How Distributed Transactions Work

Microsoft Distributed Transaction Coordinator (MS DTC) supports transactions that are distributed across two or more Windows 95 or Windows NT systems. Each system has a local transaction manager. All applications and resource managers communicate with their local transaction managers. The transaction managers cooperatively manage transactions that span systems.

When a request arrives with a new transaction, a relationship is established between the two systems. The system making the request informs its local transaction manager that the transaction has an outgoing relationship to the transaction manager on the second system. Similarly, the system receiving the request informs its local transaction manager that the transaction has an incoming relationship with the transaction manager on the first system.

These outgoing and incoming relationships form a tree of transaction manager relationships called the transaction's commit tree.
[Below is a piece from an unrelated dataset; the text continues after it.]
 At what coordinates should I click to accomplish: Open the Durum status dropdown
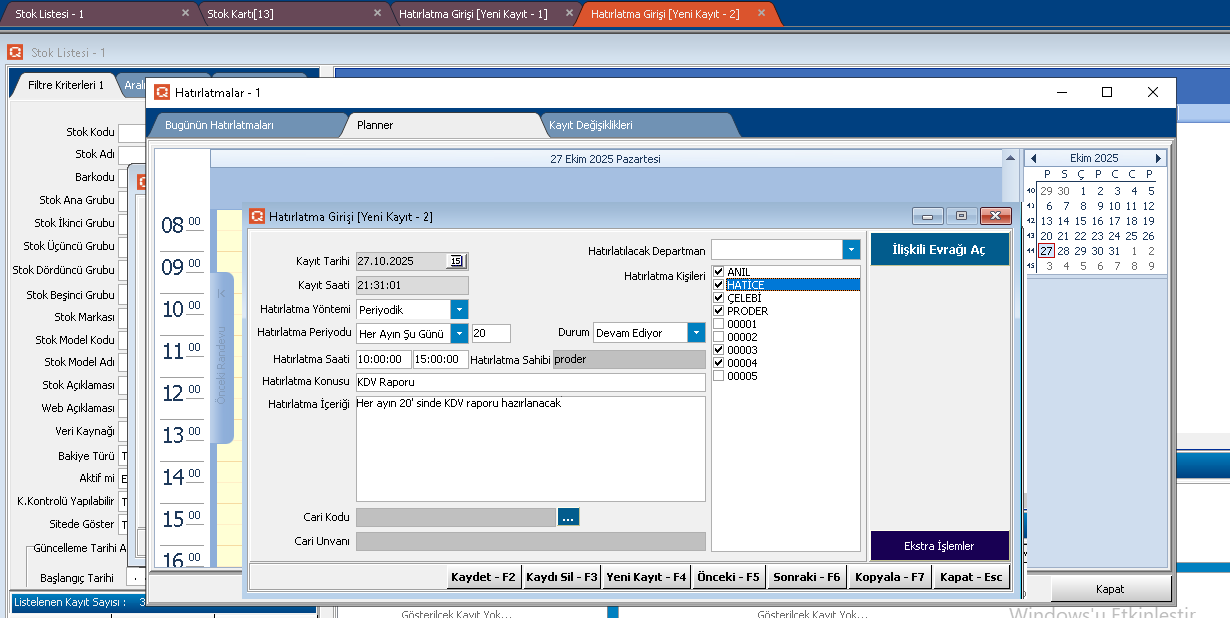[696, 333]
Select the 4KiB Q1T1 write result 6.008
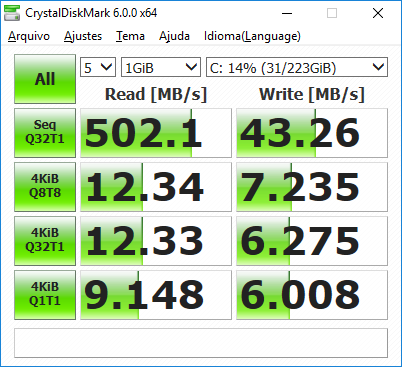The width and height of the screenshot is (402, 367). pyautogui.click(x=312, y=295)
The enlisted resource managers are also members of this commit tree: they have an outgoing and incoming relationship to their local transaction manager.

When a distributed transaction commits or aborts, the prepare, commit and abort messages flow outward on the commit tree. Any node of the tree can unilaterally abort a transaction anytime before it agrees to the prepare request sent in the first phase. Once a node has prepared, it remains prepared and in-doubt until the commit coordinator tells it to commit or abort the transaction. The root transaction manager of the commit tree is called the global commit coordinator. This coordinator makes the decision to either commit or abort the transaction and is never in doubt.

If a computer fails, then restarts, the transaction manager at that computer tries to determine the outcome of all in-doubt transactions in which it participated.

The transaction manager reads its log file to determine the outcomes of transactions for which it was the commit coordinator:

  1. For incoming transactions from other systems, the transaction manager determines if it was previously notified of the transaction's outcome.
  2. For incoming transaction that remain in-doubt, the transaction manager queries the incoming transaction manager to learn the transaction's outcome.

The transaction manager also responds to queries from other transaction managers regarding in-doubt outgoing transactions sent to them, similar to the protocol that transaction managers and resource managers follow at restart. The transaction manager determines the outcome of each in-doubt transaction and informs the resource managers of the transaction's outcome.

System or communication failures can leave transactions in-doubt for extended periods of time. While a transaction is in-doubt, the resources modified by the transaction remain locked and unavailable to others. The system operator can use the graphical management interface at the commit coordinator system to resolve transactions that remain in-doubt, or at the in-doubt system to force the transaction to either commit or abort. When the systems reconnect, MS DTC will detect these operator actions and flag any inconsistent actions.